Drilling for gas at the Israel's Tamar reservoir in 2012. Credit: Albatross Aerial Photograph

The Justice Ministry has been developing a law for regulating the designation of marine regions, in order to determine legal status of areas that lie outside Israel’s sovereign waters and in which opportunities exist for exploitation of natural resources.

The Society for Protection of Nature in Israel and the Environmental Protection Ministry claim that the proposed law does not afford sufficient protection to the environment against development projects, including oil and gas drilling, and fishing.

The bill, whose final version is being prepared, states that Israeli law will apply beyond its territorial waters and as such the area will be covered by national labor laws and laws pertaining to environmental protection and the extraction of natural resources.

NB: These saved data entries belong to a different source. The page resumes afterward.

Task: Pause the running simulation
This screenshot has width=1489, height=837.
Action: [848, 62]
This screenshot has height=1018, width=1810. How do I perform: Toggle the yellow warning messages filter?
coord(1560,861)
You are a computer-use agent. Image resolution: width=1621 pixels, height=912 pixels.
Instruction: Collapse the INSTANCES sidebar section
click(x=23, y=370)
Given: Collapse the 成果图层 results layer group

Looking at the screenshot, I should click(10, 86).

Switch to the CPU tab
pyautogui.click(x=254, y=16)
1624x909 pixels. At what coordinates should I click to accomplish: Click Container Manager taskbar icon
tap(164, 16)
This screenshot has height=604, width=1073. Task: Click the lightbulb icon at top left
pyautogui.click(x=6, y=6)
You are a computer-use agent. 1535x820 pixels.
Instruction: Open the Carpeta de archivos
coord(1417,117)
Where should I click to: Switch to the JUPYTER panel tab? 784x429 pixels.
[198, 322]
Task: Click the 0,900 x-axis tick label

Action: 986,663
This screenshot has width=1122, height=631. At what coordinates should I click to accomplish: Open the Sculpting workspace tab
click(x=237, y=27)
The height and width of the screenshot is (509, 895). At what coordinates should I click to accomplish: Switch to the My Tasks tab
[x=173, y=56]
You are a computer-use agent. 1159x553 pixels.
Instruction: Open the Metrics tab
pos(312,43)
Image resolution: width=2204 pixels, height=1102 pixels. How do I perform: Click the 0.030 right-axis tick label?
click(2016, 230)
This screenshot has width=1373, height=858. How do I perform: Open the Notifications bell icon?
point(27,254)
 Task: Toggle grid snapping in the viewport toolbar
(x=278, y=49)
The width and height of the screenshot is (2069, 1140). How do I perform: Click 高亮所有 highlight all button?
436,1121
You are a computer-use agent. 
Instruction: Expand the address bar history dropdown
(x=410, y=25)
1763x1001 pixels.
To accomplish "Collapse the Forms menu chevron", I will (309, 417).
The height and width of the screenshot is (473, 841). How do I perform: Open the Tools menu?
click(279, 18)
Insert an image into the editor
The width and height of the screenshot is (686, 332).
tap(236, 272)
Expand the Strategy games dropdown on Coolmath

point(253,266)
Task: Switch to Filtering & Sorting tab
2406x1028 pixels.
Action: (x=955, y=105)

With regard to environmental protection, the new law states that the National Infrastructure, Energy and Water Ministry will be authorized to demand documents ensuring that the environmental impact of drilling is monitored, as well as advising on rehabilitation of areas that are damaged by such activities. The interior minister will be authorized to demarcate special areas in which nature will be protected, similar to protected areas on land. These areas will be regulated by the Finance Ministry's planning authority.

SPNI director Iris Hahn sent a letter last week to Justice Minister Ayelet Shaked sharply criticizing the bill. Hahn argues that the Energy Ministry will have almost total authority over decisions relating to environmental impact whereas the Environmental Protection Ministry will be relegated to an advisory role. This will in practice will give an advantage to a ministry that has an interest in encouraging developers.

Hahn added that, unlike to regulations that exist for shoreline environments and which apply to territorial waters, the bill does not determine what constitutes environmental damage at sea. The bill also revokes many of the responsibilities that are under the jurisdiction of the Nature and Parks Authority. The authority’s power is subjugated to documents which have not yet been produced and are thus unclear.

The Justice Ministry stated that it was examining Hahn’s letter. The Environmental Protection Ministry that while there were positive aspects to the bill, such as its regulation of environmental laws in drilling areas, the new provisions give insufficient protection and present the Energy Ministry with a possible conflict of interests.